Trecho =>
──────
A próxima vez que alguém usar a expressão full-service para definir a empresa em que trabalha, seja uma agência de publicidade, uma assessoria de comunicação ou um simples e honesto botequim, vou relativizar a informação, considerando apenas um exagero promocional tão comum em negócios. Afinal, o que eu posso fazer por você hoje? Full-service de verdade, só oferece uma empresa, do Rio de Janeiro, e eu duvido que alguém possa me desmentir, bastando ouvir a história que eu tenho para contar.

Trata-se de uma produtora de som, tradicional, criativa, premiada, comandada por dois sócios: Passarinho e Wanderley, responsáveis por trilhas e jingles que fizeram e fazem muito sucesso, o que lhes garante uma vidinha bastante confortável cantando seus remédios, supermercados, fogões e margarinas, com a maior dignidade e lisura. E são bons amigos também, gente da maior qualidade, participantes do mercado e pagando em dia, o que deveria ser obrigação e nem mereceria destaque, não fossem os dias que correm.

Chama-se Nova Onda e, pelo que demonstrou, é realmente nova, embora exista há décadas. É preciso que se explique bem o que aconteceu comigo semana passada para que fique registrado com a devida pompa este momento glorioso da indústria da comunicação. Ocorre que minha empresa precisava de um jingle, com alguma urgência, como sempre. Marquei uma reunião de briefing com o Passarinho e fui cuidar de outra coisa. Nesse meio tempo comecei a ter uma febre inexplicável, falta de ar e uma espécie de fraqueza. Apaguei.

O médico, chamado às pressas, achou que era grave e fui eu, gloriosamente deitado numa ambulância, ser recebido na emergência de um hospital. Para um exibido, o máximo. Luz vermelha, maca, travellings e cenas aceleradas. Sai da frente que vem aí um moribundo. Grave era, uma pneumonia daquelas de borracheiro de beira de estrada condenar a carcaça. Logo eu que não fumo há 35 anos e, se exagero em alguma coisa, faço-o no vinho que, ao que eu saiba, não se destina ao pulmão. A não ser que os meus vinhos seguem o Waze e erram o caminho. Mas foi uma farra. Fizeram de tudo, hospital competente, me mantiveram vivo e me botaram pra dormir, já que, tirando o repouso e antibióticos, nada mais há que se fazer. E lá fiquei eu, deitado, pensando na perra vida, um fluxo de oxigênio num tubinho e um canal de TV com um hipopótamo brigando com um elefante. Devem achar que emoções fortes não são aconselháveis para os enfermos, donde a proibição de assistir ao Jornal Nacional. Fiquei, portanto, ali deitado, furado, assoprado, aspirado, com o problema de que, para mostrarem alguma intimidade comigo, os enfermeiros e enfermeiras me chamavam de Luiz, nome que me é tão familiar como Robervaldo.
──────
Linhas fornecidas =>

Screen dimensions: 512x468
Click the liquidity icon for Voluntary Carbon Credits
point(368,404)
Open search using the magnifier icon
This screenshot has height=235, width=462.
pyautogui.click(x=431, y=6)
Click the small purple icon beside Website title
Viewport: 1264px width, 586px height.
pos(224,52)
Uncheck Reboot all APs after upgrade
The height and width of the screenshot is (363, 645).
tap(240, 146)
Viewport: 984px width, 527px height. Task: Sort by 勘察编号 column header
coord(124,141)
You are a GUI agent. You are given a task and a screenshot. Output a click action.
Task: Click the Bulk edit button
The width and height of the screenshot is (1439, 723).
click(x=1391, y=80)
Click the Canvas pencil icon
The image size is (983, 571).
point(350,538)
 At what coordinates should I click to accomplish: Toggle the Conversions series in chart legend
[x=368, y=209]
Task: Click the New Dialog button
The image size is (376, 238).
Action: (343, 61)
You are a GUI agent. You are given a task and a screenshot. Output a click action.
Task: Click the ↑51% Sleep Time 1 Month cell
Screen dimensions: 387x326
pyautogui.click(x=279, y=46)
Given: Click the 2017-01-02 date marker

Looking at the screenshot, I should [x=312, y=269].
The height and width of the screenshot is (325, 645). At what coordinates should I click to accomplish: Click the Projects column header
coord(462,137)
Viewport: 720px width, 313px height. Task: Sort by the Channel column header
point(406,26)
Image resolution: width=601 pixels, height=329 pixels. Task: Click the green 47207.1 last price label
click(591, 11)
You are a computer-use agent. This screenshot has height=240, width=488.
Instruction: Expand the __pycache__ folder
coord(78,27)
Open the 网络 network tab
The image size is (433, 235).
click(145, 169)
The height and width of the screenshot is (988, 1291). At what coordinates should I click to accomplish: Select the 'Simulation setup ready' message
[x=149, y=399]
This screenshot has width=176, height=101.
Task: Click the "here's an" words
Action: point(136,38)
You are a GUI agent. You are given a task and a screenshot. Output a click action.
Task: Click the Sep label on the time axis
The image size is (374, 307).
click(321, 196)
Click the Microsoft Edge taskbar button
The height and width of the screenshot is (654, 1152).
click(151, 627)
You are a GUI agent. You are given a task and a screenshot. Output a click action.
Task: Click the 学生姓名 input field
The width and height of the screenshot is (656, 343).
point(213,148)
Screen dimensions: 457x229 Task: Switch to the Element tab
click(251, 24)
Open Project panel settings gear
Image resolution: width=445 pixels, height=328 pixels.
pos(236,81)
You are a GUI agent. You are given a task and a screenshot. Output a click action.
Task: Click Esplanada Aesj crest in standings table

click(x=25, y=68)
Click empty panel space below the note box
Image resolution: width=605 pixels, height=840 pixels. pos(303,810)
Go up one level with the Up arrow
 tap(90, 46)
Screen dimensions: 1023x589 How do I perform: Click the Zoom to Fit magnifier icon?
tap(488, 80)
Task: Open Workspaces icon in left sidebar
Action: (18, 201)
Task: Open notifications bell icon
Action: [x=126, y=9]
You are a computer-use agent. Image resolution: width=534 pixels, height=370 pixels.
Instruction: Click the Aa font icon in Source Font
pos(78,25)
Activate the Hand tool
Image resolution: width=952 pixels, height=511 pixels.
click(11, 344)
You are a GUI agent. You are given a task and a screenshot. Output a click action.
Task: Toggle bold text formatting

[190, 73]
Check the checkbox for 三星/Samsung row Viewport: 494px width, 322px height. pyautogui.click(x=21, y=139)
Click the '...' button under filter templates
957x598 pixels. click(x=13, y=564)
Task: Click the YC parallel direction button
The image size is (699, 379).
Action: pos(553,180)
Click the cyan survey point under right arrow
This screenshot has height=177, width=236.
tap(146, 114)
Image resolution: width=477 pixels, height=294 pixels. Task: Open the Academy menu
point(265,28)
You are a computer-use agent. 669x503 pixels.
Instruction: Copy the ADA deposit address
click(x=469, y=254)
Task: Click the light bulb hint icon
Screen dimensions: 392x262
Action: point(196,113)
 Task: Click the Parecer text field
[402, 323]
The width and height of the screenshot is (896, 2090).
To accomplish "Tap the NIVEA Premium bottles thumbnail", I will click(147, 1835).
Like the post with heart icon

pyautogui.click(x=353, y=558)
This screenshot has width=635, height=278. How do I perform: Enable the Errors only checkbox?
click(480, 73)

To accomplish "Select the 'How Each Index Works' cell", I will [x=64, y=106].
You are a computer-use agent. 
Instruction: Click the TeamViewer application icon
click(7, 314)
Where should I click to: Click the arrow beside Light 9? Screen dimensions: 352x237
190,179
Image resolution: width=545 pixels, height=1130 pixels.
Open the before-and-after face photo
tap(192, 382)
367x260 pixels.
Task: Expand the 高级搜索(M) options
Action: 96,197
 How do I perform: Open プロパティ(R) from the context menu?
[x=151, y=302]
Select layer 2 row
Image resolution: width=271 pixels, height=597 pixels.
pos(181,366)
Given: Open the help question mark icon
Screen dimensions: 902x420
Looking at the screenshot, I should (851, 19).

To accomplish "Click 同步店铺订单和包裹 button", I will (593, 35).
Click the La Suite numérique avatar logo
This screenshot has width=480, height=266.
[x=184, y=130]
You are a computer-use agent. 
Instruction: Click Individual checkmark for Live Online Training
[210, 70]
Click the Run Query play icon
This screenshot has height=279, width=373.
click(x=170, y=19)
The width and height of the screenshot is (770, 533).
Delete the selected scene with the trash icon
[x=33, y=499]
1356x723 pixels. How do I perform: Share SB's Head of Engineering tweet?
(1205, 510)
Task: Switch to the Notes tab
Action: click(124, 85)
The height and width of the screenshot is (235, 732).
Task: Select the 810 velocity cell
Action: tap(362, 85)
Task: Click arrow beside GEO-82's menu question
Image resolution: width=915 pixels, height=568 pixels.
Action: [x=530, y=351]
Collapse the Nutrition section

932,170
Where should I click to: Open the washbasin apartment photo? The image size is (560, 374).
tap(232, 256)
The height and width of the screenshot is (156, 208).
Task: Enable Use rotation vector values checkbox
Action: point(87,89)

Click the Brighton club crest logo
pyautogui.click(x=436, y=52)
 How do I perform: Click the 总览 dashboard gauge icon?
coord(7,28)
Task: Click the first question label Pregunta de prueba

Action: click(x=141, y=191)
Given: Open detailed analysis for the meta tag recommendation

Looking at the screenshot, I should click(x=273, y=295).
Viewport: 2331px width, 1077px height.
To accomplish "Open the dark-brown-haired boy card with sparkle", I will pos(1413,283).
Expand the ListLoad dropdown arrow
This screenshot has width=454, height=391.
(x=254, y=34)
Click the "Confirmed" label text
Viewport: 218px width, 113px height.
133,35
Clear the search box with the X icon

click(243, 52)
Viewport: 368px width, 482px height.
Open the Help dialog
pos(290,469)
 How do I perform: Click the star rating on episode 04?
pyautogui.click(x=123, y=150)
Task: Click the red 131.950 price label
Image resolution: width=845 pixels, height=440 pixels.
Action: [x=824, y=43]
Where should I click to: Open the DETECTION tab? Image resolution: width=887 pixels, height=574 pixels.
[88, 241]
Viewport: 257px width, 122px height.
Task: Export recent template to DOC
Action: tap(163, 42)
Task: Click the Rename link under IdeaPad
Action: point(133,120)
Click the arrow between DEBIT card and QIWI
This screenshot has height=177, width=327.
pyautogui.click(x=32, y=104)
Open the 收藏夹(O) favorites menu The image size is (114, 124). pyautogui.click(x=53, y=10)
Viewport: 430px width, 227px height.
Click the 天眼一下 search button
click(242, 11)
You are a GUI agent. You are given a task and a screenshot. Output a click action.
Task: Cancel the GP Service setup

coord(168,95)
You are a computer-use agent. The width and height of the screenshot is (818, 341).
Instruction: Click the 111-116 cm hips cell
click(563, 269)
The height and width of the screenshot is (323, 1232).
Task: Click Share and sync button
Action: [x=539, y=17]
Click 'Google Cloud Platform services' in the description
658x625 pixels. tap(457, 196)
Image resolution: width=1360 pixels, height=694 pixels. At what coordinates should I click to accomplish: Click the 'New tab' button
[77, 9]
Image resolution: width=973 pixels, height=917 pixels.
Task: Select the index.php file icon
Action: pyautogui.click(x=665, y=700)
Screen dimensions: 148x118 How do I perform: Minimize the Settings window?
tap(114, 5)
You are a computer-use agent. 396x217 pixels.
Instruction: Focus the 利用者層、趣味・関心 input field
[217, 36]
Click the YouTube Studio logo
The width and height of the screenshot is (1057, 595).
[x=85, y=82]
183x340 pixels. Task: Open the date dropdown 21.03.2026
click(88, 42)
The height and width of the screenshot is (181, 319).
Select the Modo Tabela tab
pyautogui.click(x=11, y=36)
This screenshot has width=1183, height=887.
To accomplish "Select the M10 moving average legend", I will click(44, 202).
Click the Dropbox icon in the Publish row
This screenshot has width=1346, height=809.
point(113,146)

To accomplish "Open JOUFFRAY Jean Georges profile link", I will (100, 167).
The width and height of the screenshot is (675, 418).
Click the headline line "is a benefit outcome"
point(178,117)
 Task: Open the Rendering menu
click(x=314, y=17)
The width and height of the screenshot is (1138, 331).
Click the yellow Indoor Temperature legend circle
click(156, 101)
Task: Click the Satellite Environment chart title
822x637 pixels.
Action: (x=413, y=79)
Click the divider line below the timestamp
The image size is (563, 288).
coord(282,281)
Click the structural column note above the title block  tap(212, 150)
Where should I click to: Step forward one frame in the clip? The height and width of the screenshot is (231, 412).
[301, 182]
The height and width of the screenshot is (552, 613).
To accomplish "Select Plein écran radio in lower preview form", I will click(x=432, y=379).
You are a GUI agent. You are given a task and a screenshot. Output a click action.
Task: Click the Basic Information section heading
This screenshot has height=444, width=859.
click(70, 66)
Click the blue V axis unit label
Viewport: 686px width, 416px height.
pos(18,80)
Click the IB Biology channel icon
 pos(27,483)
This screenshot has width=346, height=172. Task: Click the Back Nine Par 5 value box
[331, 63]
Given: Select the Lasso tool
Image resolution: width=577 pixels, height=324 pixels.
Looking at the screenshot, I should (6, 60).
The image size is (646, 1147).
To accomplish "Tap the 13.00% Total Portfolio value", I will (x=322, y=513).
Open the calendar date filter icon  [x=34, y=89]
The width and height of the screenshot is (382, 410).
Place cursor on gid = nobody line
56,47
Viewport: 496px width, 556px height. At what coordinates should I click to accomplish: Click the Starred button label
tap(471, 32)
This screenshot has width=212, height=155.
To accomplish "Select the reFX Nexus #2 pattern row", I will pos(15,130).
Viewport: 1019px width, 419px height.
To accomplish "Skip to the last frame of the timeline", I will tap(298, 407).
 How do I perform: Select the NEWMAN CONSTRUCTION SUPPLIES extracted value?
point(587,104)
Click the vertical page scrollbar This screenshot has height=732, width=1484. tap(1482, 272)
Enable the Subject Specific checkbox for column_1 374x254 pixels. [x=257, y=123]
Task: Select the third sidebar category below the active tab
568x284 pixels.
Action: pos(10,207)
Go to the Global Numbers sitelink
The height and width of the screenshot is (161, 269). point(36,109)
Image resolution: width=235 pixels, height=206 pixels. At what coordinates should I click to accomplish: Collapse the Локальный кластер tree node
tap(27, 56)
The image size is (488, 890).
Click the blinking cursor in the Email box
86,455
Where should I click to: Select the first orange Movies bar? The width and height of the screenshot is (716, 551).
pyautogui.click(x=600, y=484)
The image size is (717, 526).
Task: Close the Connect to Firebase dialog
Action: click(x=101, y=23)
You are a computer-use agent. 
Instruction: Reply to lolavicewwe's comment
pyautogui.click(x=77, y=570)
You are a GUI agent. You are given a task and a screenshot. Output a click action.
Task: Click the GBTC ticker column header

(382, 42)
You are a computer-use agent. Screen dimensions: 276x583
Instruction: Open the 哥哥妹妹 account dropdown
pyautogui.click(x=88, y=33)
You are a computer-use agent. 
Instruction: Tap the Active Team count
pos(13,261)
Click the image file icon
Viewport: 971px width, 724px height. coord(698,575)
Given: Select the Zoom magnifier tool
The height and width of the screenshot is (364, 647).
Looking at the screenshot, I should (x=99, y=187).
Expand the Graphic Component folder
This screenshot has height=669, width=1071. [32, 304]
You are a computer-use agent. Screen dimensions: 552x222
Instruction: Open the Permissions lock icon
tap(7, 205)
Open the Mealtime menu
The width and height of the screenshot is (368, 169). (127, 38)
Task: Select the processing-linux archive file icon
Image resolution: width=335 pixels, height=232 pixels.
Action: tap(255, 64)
──────
Tarefa => Extraia do trecho a parte que começa em "Chama-se Nova Onda" e vai até "de fraqueza. Apaguei.", incluindo essas palavras, sem mudar nada. Não é preciso usar as linhas.

Exercício resolvido =>
Chama-se Nova Onda e, pelo que demonstrou, é realmente nova, embora exista há décadas. É preciso que se explique bem o que aconteceu comigo semana passada para que fique registrado com a devida pompa este momento glorioso da indústria da comunicação. Ocorre que minha empresa precisava de um jingle, com alguma urgência, como sempre. Marquei uma reunião de briefing com o Passarinho e fui cuidar de outra coisa. Nesse meio tempo comecei a ter uma febre inexplicável, falta de ar e uma espécie de fraqueza. Apaguei.